- _SOURCE RECORDS_:
※ ※ ※
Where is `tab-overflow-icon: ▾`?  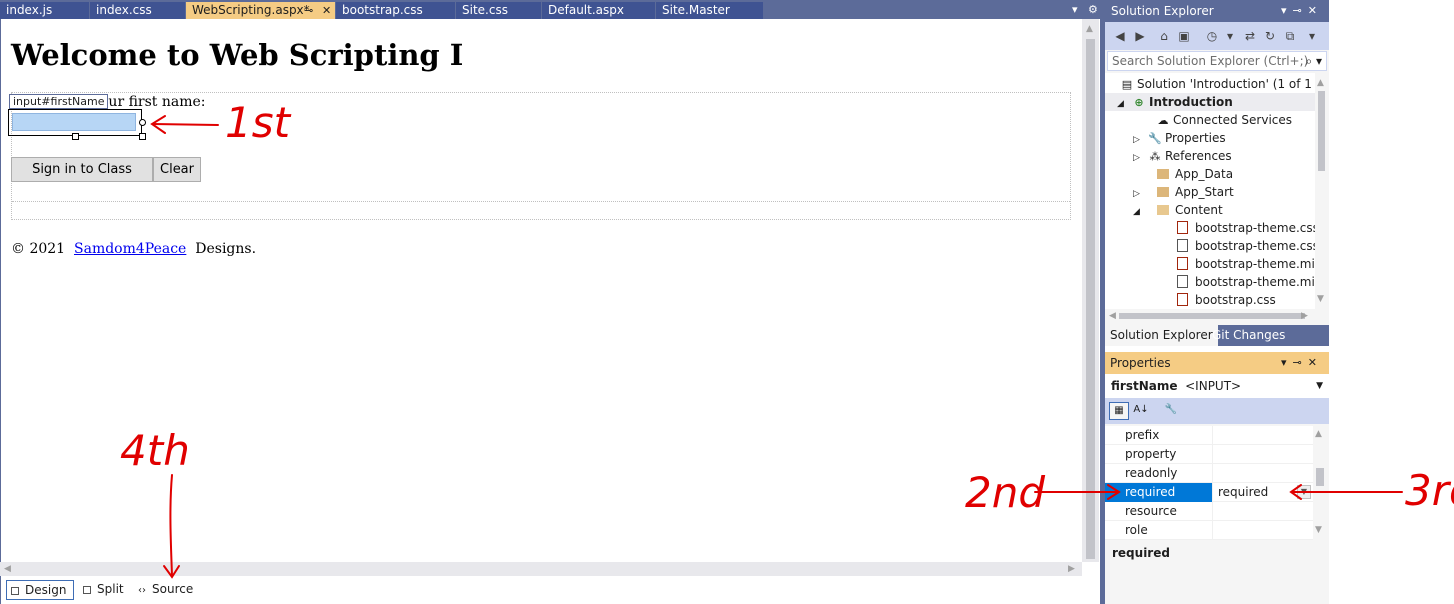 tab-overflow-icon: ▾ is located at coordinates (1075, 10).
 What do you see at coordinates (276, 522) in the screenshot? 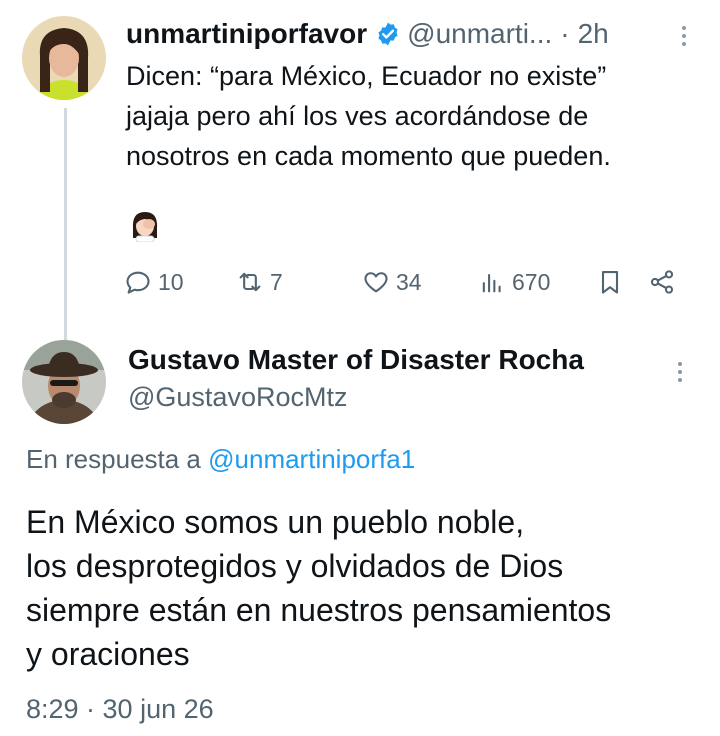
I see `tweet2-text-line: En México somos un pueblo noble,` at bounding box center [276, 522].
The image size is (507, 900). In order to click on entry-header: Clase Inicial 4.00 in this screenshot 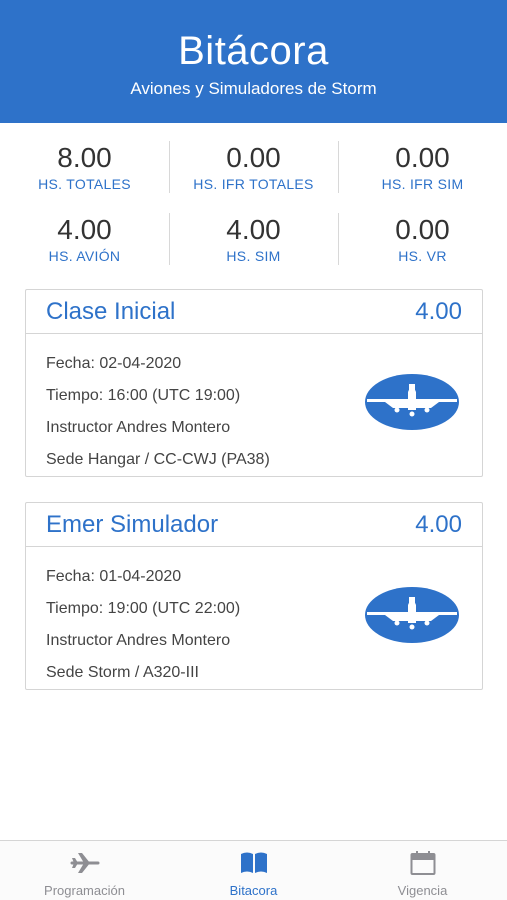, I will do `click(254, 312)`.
※ ※ ※
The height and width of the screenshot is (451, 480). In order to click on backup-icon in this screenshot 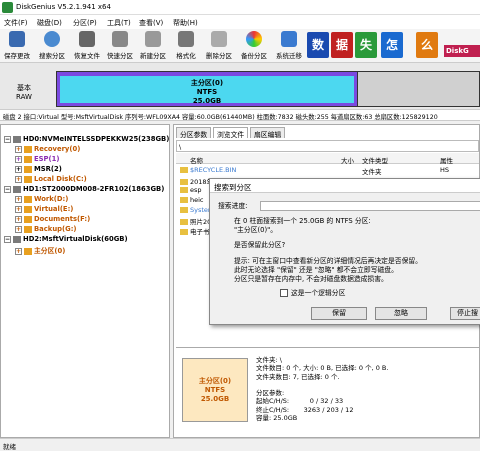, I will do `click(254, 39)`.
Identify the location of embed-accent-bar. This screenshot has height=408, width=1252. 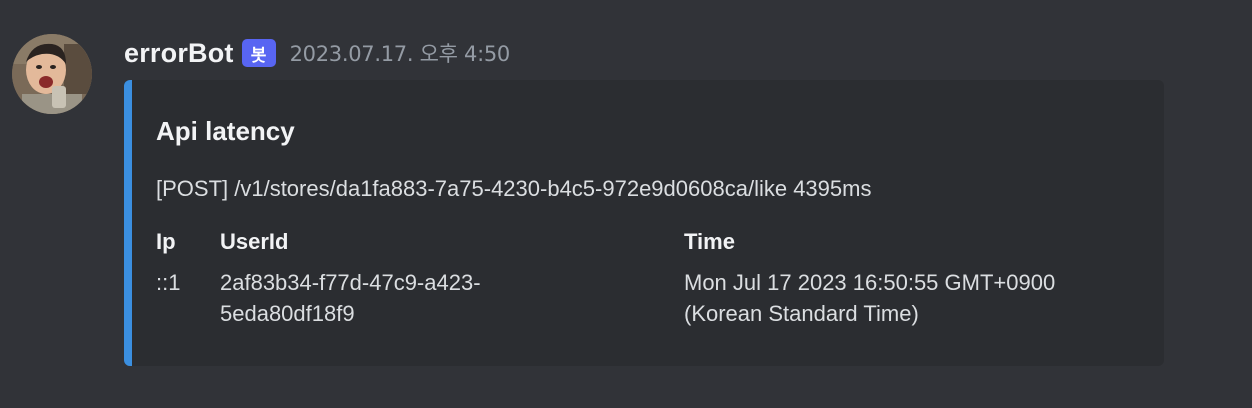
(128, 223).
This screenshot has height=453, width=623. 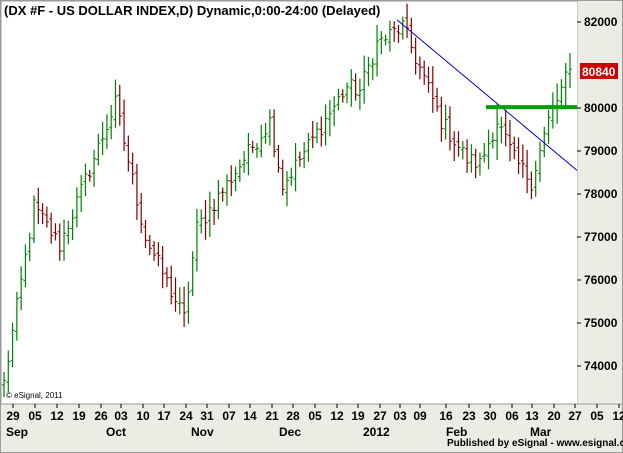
※ ※ ※
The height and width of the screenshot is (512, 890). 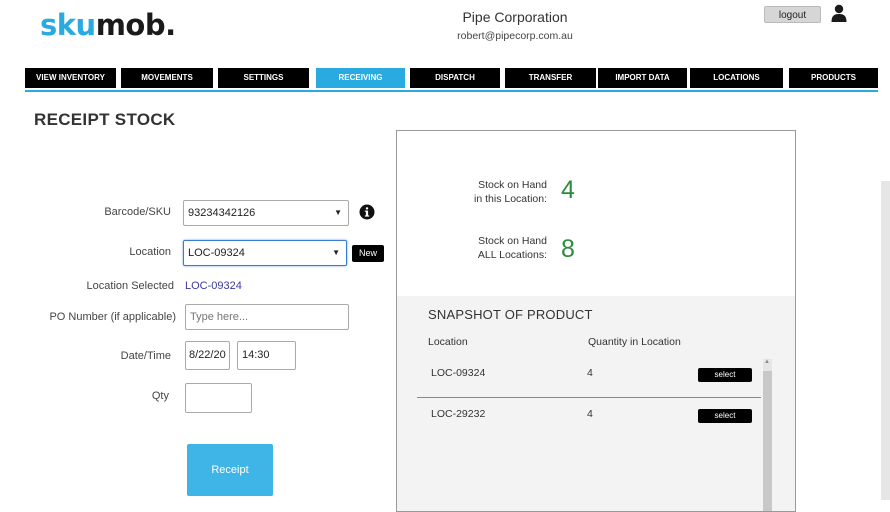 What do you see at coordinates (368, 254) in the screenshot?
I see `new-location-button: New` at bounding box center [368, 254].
※ ※ ※
- _DIRECTIONS FOR THIS TASK_: Write out again the lines starting at the one containing "Identify the location" and ending with the one containing "This screenshot has height=453, width=623.", both included. Leave the pictures out.

- _YOUR SOLUTION_:
Identify the location of embed-accent-bar. This screenshot has height=408, width=1252. 
(128, 223).
This screenshot has height=453, width=623. 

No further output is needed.